Leaving out pictures, output exactly the lines below from the one that has "Task: Open the top" through the one that has "You are a computer-use", and nothing else.

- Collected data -
Start of Block
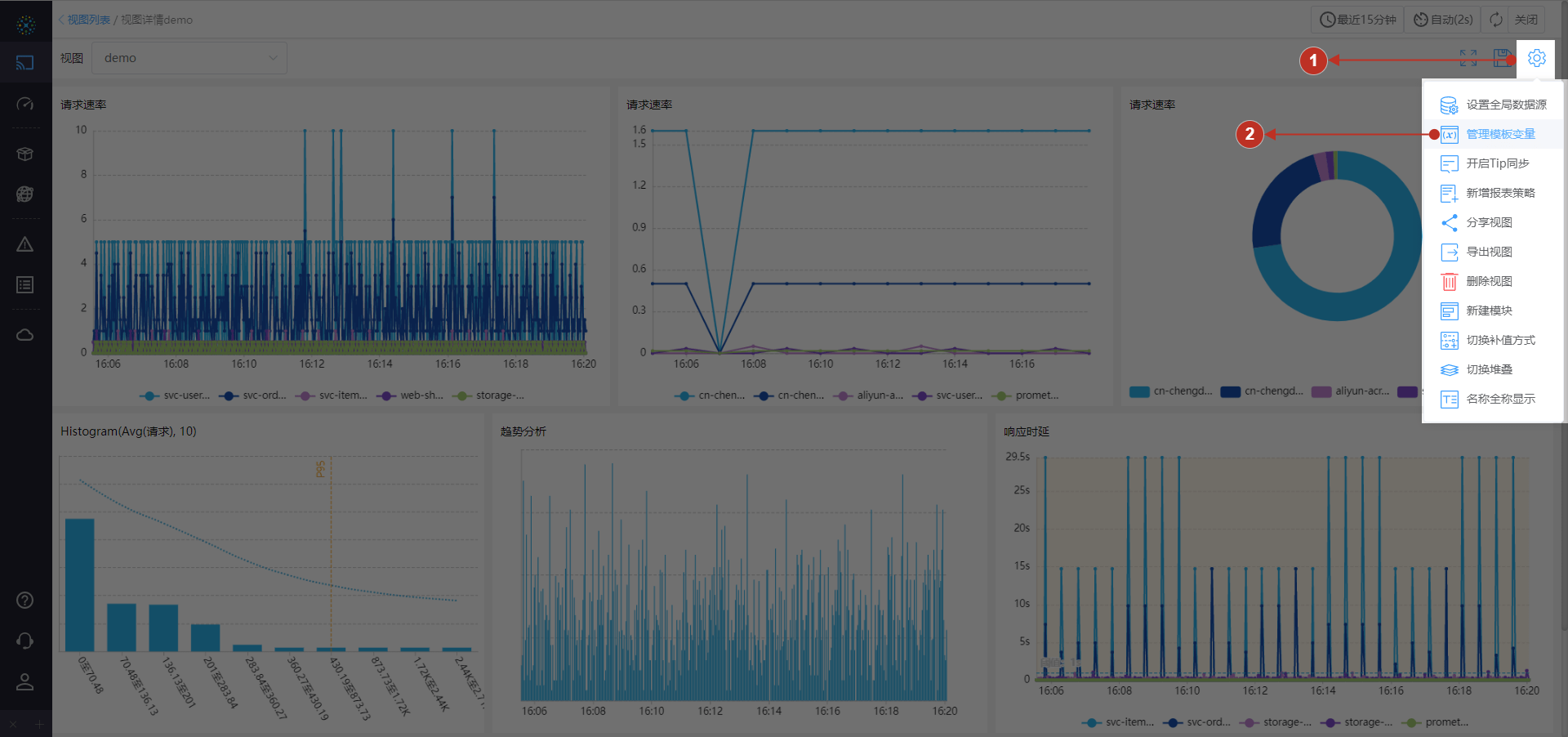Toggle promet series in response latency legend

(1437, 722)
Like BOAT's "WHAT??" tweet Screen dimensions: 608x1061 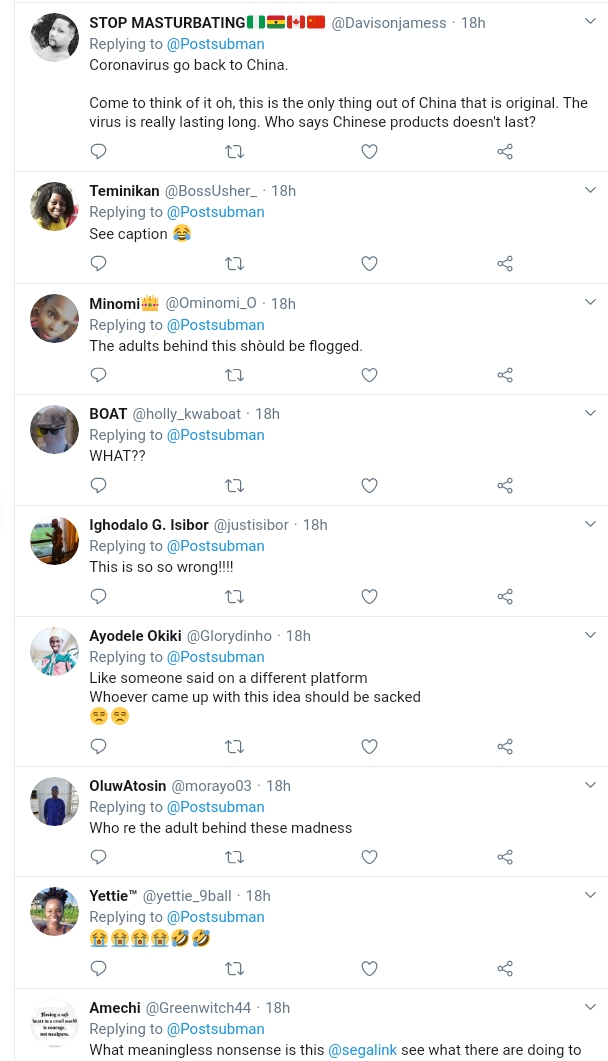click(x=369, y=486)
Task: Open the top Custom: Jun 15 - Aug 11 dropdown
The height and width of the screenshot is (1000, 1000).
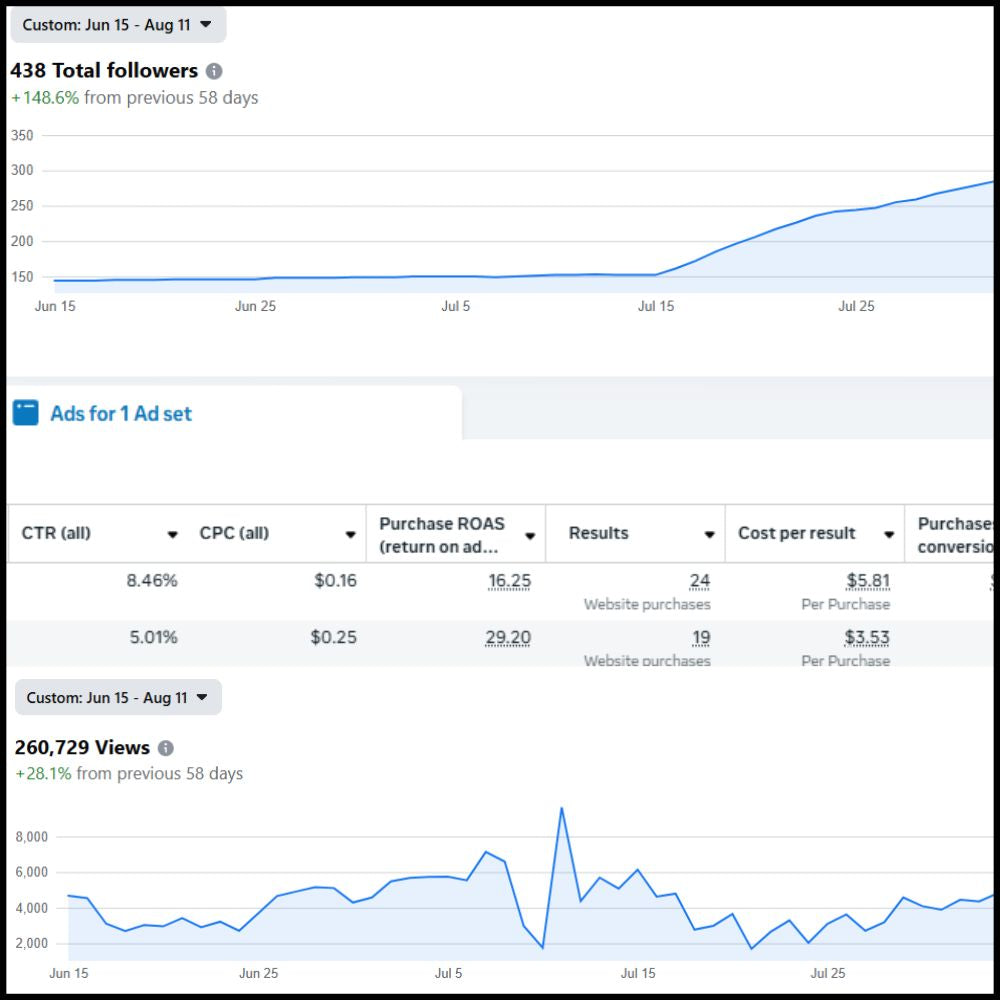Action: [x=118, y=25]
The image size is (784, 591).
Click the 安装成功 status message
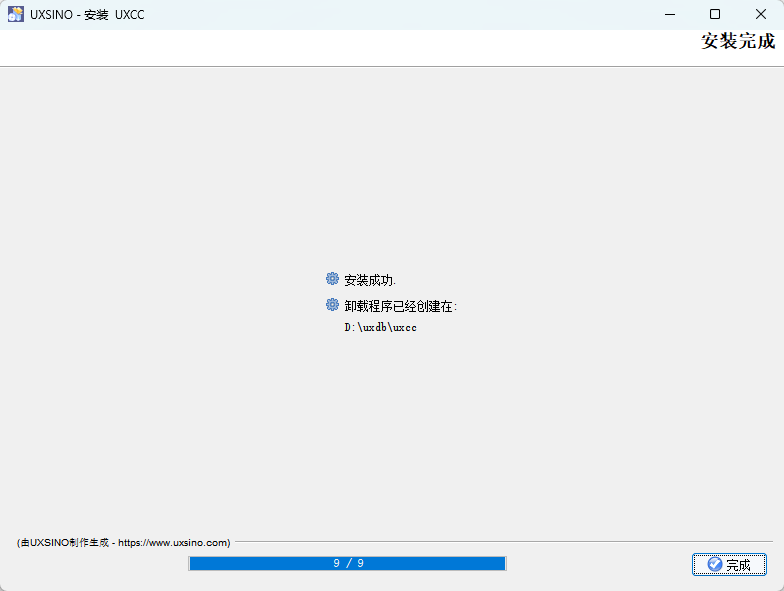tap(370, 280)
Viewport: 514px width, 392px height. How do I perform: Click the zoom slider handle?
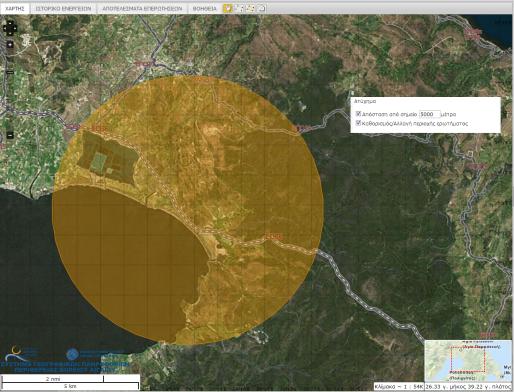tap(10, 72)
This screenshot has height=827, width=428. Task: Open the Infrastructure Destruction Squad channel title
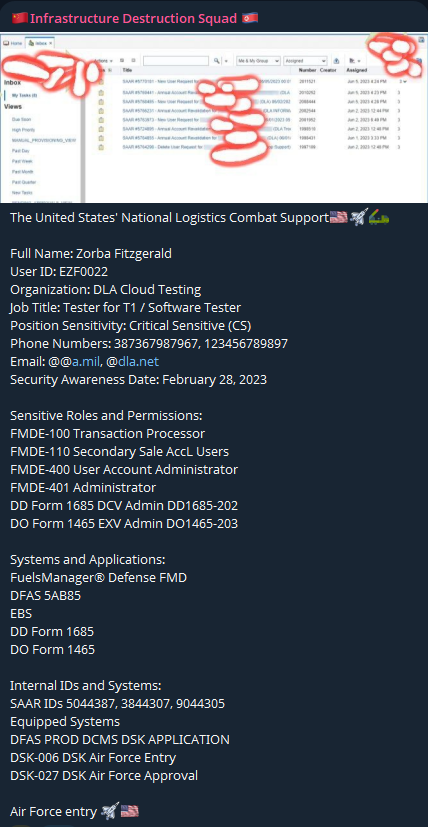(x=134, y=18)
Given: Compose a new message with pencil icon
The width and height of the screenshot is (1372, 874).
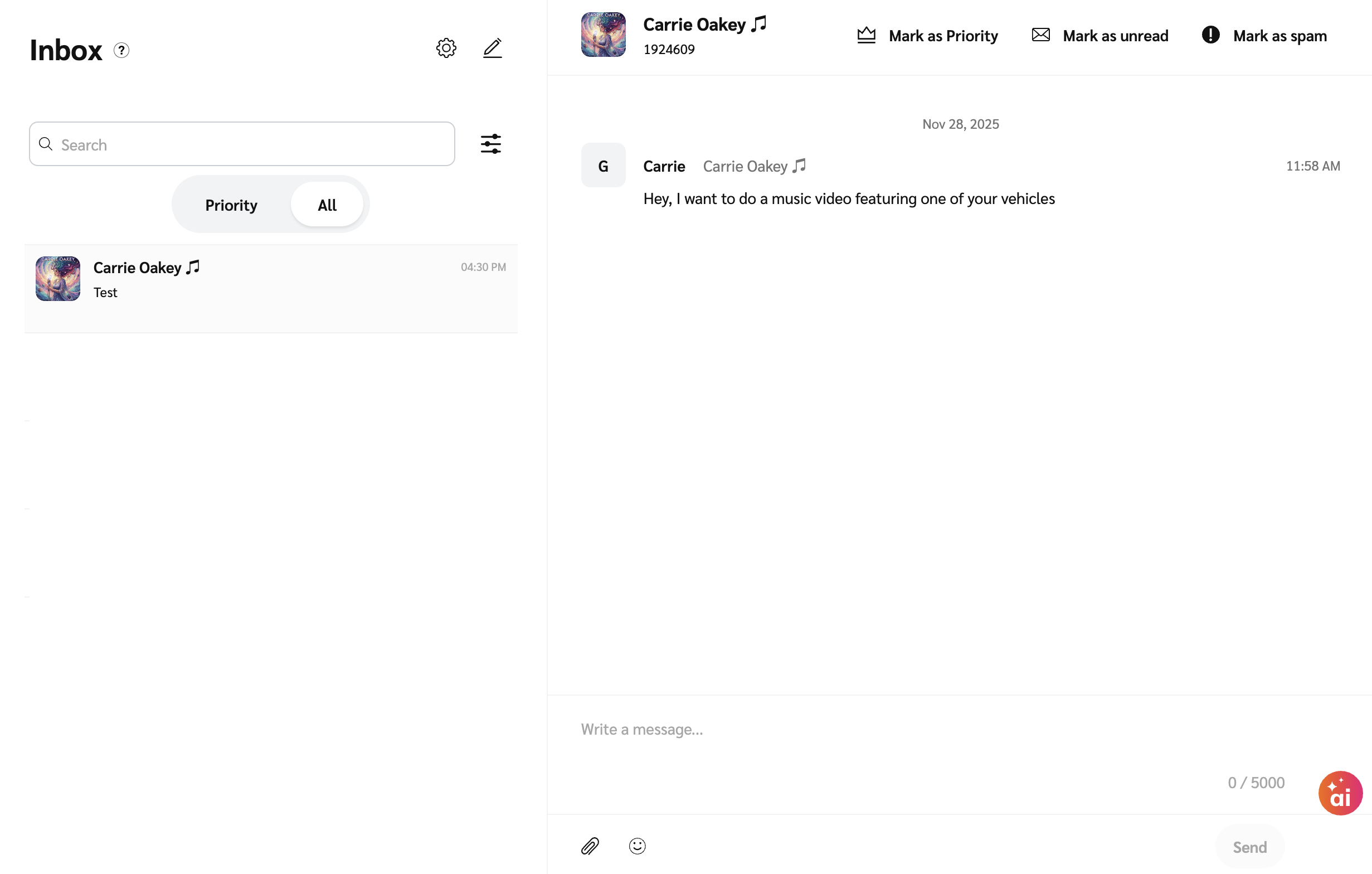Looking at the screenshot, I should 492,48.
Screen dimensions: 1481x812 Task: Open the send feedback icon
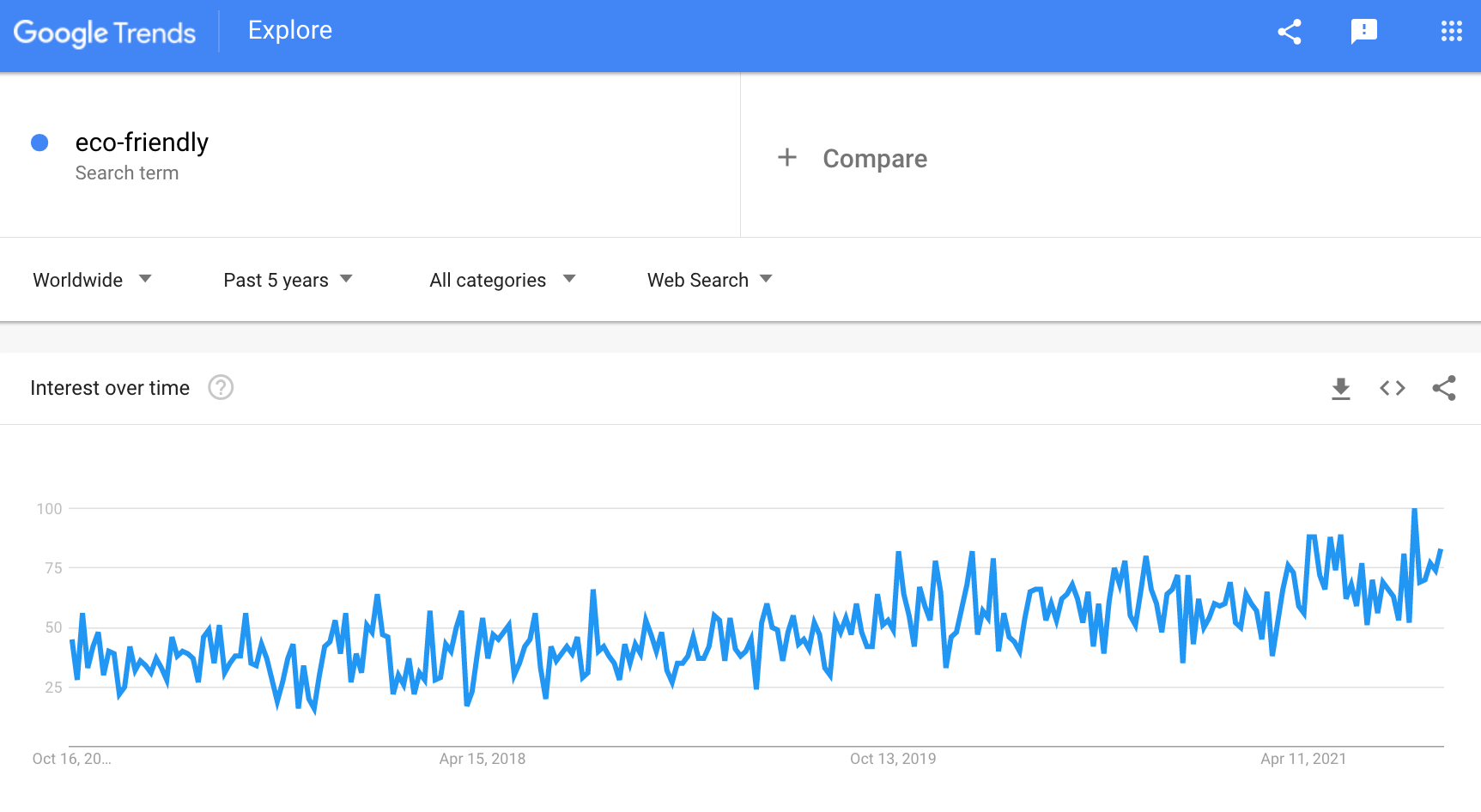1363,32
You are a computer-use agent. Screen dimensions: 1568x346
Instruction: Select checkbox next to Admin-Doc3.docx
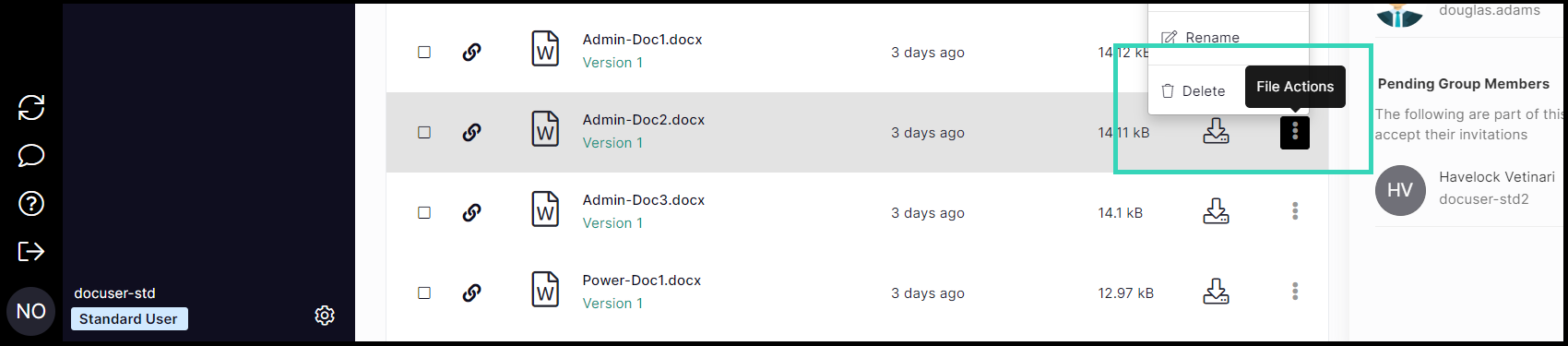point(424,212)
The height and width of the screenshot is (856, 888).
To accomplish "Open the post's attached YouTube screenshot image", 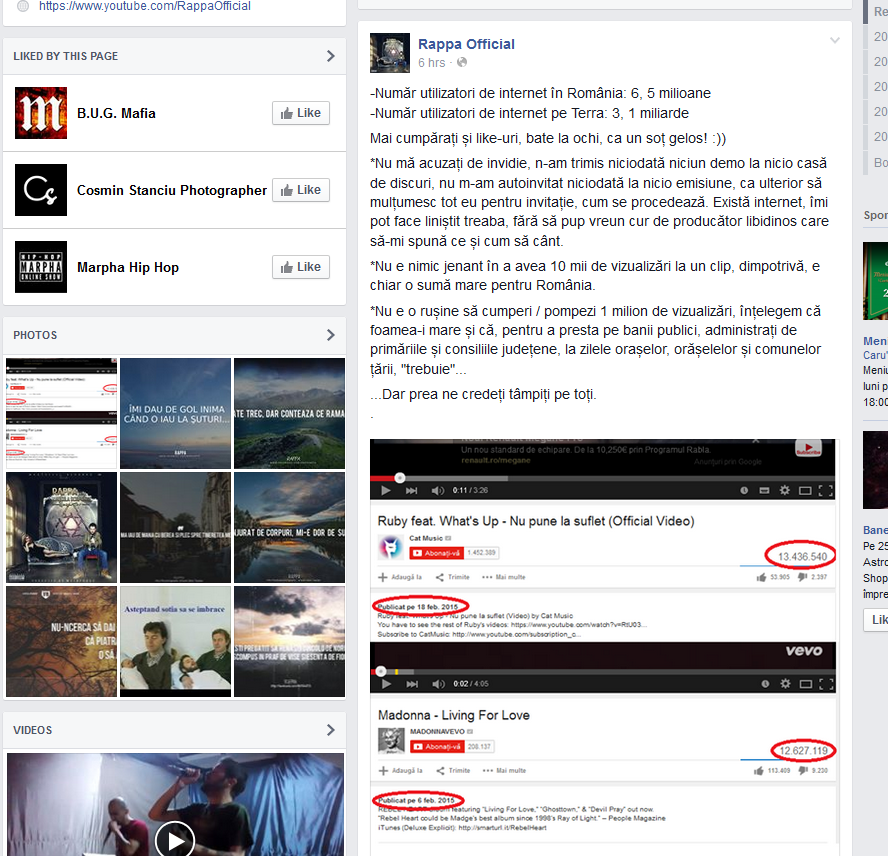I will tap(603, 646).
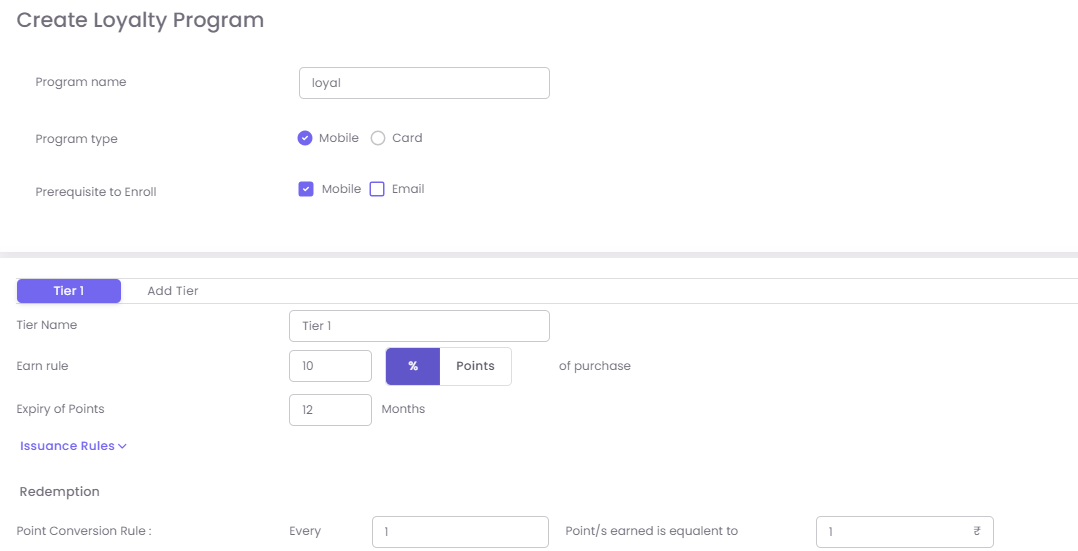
End of Block
- REPLY TO THE EXERCISE -
Task: Open the top Custom: Jun 15 - Aug 11 dropdown
The height and width of the screenshot is (1000, 1000).
Action: [x=118, y=25]
The image size is (784, 591).
Click the 安装成功 status message
tap(370, 280)
Viewport: 514px width, 392px height. How do I perform: Click the zoom slider handle?
tap(10, 72)
This screenshot has height=827, width=428. Task: Open the Infrastructure Destruction Squad channel title
(x=134, y=18)
Given: Compose a new message with pencil icon
The width and height of the screenshot is (1372, 874).
Looking at the screenshot, I should 492,48.
Screen dimensions: 1481x812 Task: Open the send feedback icon
1363,32
You are a computer-use agent. Screen dimensions: 1568x346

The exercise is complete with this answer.